Brother Leonard Conway, the head of St Francis Preparatory School in Queens, spent the day double-checking that cleaning crews had left no desk unwiped and no classroom floor unscrubbed in their efforts to decontaminate the 150-year-old school, which recently sent a small group of students on a Spring Break trip to the Mexican beach resort of Cancun.
Doctors have confirmed that at least 27 pupils, together with one teacher, have contracted the virus in recent days. But hundreds of others are currently confined to beds, many of them wearing surgical masks, after being suspected of having also fallen ill.
St Francis, which has 2,700 students, is currently closed indefinitely. The New York Health Commissioner Thomas Frieden, announced on Tuesday that, "many hundreds of pupils are ill, with symptoms that are most likely swine flu... It is here, and it is spreading."
"We believed that there were probably more than 100 cases of swine flu at the school, and lab tests are confirming what we suspected," New York Mayor Michael Bloomberg said. "We are dealing with a single cluster of swine-flu cases."
Worryingly, the virus seems to be affecting students who did not travel to Mexico, suggesting that it is being transferred from person to person. It may even have spread to a nearby school where many St Francis students have siblings, which decided to close its doors after nearly 80 pupils phoned in sick.
The outbreak may have started weeks ago. Reports suggested that long lines of students had appeared outside the school nurse's office shortly after the pupils returned from Cancun. The scale of the outbreak has led to calls for all of the city's schools to be closed down.
Many "survivors" are contributing to public concern by hitting the airwaves. Rachel Mele, a 16-year-old from the school, saw her fever break sufficiently to allow her to speak to the Associated Press on Tuesday, five days after she was rushed to hospital with a temperature of 101F.
"I could barely even catch my breath. I've never felt a pain like that before," she said. "My throat, it was burning, like, it was the worst burning sensation I ever got before. I couldn't even swallow. I couldn't even let up air. I could barely breathe through my mouth."

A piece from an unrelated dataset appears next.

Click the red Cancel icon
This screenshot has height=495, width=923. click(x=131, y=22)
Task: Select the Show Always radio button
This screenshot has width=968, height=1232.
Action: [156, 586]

Health officials say the way the flu has jumped to people who didn't travel confirms fears that the virus will be transmitted from humans to humans, as well as directly from pigs.
"There is definitely the possibility that this virus can establish that kind of community-wide outbreak capacity in multiple countries it's something we're looking for very closely," said Keiji Fukuda, assistant director-general of the World Health Organisation.
He added that so-called "community" transmissions are a key test for gauging whether the spread of the virus has reached pandemic proportions.